"To be as easy-going and open as a Hanoian"

Chilling with the locals

Our tour of Vietnam begins in the capital, Hanoi, on a hot, hot, hot sunny day in November.

There is a famous saying in Vietnam: "to be as easy-going and open as a Hanoian". Our first impressions? Well yeah, the saying rings pretty true. People cannot stop smiling at us, and we're smiling back so much our faces hurt. Something tells me this is going to be a gooooooood trip.

Here are our first impressions:

1. The people

Smiley, friendly, approachable, welcoming, inquisitive. The cliches are true and we've made lots of friends already.

2. The rhythm of the city

Breakfast, lunch, dinner... Why stop at just three meals a day when you can have coffee breaks, tea breaks, meet up with friends for snacks between meals or go out for more food after dinner? We're told that everything here revolves around eating and drinking, and that's just fine with us.

3. The food

Did I mention the food already? It's available everywhere, it's just so fresh and it smells and tastes amazing. So far we've tried fresh coriander and cashew nut noodles, steaming pork broth, mung bean deep-fried rice balls and mocha coffee.

4. The traffic chaos

[youtube=http://www.youtube.com/watch?v=oetF3UTIwbc]

There are motorbikes everywhere and I thought I might never cross the road. But look again and you realise the traffic simply weaves like a shoal of fish making way for pedestrians, minivans, trucks or women balancing baskets of fruit slung across their shoulders like bamboo weighing scales. And nobody gets road rage.

5. The French Quarter...

Different parts of Hanoi have very distinctive flavours. In the French Quarter palm trees line the wide boulevards and the colonial architecture is elegant even where it's crumbling. The whole district glows an ochre yellow - the official colour of power in Vietnam.

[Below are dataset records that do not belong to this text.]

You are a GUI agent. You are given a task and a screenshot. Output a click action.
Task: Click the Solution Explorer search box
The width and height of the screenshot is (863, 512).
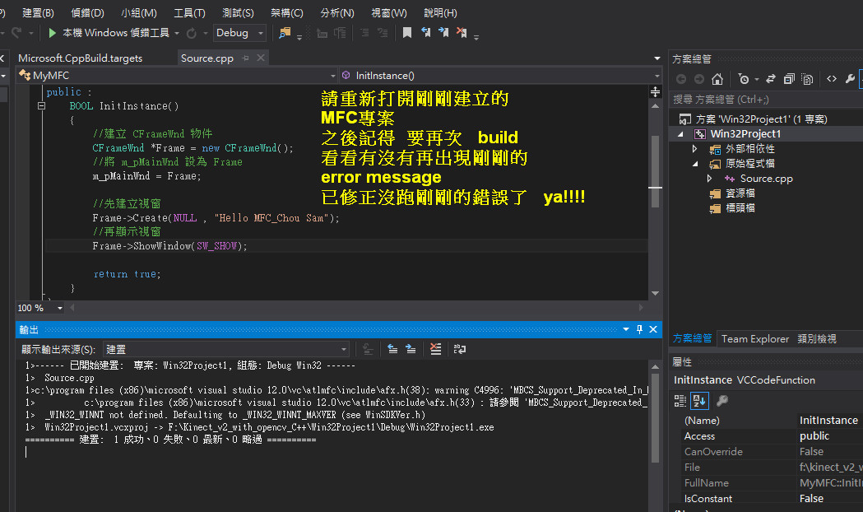[765, 100]
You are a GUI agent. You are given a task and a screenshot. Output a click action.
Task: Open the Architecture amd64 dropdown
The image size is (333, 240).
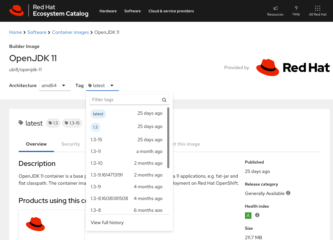[55, 85]
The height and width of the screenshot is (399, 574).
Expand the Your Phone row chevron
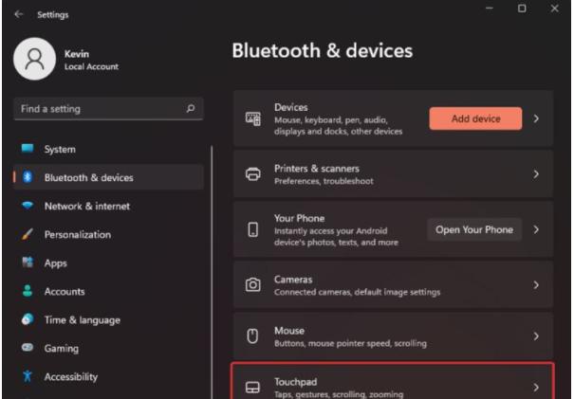coord(536,229)
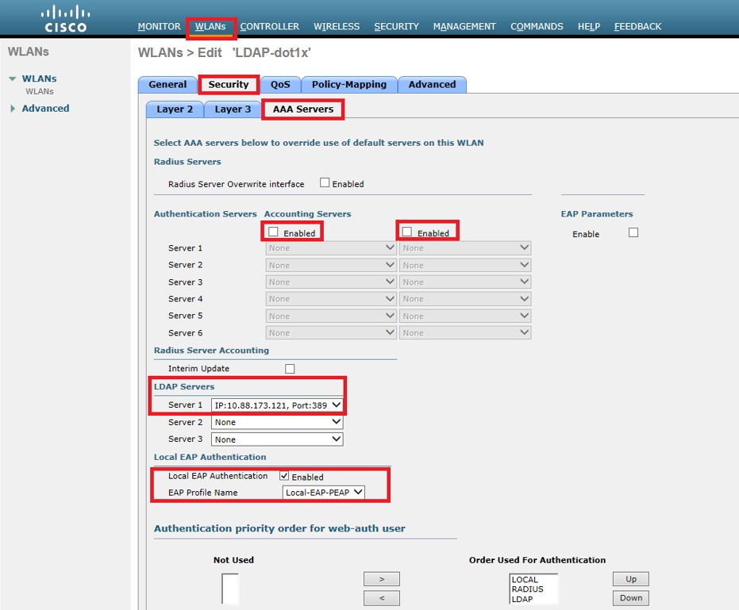Switch to the General tab
The width and height of the screenshot is (739, 610).
[x=167, y=84]
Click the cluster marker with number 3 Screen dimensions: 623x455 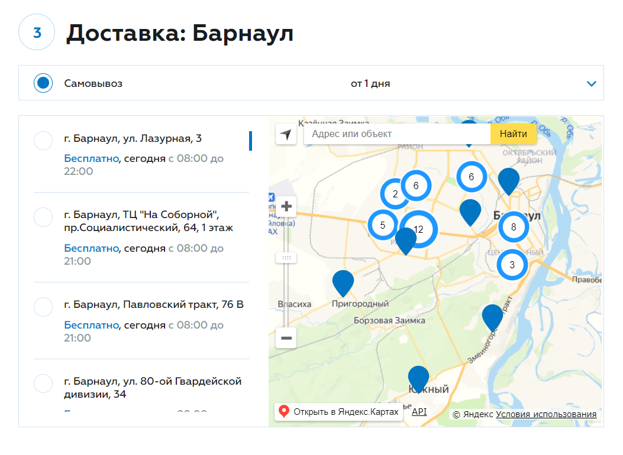tap(512, 265)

6. ...versus The Old Quarter

The Old Quarter is raw, earthy, gritty, a whole lot more down and dirty. We liked the vibrancy of this district a lot. Narrow streets bursting with shops selling everything you can think of from car parts, to flowers, to tacky, shiny shirts and handwoven tapestries. The buildings are all hickelty- pickelty and pop up cafes and streetfood everywhere.

7. Streetlife

In some countries, daily life is behind close doors. Not in Vietnam. Here everything spills on to the street: open air haircuts, family gatherings on doorsteps, street trading, tiny plastic chairs and tables where you drink your coffee in the road and parked motorbikes with people lying asleep on top. It's immediately obvious how to get in the fray and interact with the Vietnamese.

8. The lakes

Hanoi sits around seven natural lakes, the best place to catch the breeze, gaze at the pagodas and people watch. Meandering couples, giggling girls in traditional ao doi dresses, huge families eating ice cream and lovely pagodas.

9. The tropical trees

I love a city with palm trees! Toto, we're not at in Bristol anymore. Bonsai are strangely popular here too.

10. The museums

There are lots of excellent museums here: dedicated to military history, indigenous art and the women of Vietnam to name but a few. We went to the Museum of Ethnology which was excellent, very informative. Here we learnt about the 54 ethnic groups that make up Vietnam, some of whom we hope to meet later on this trip.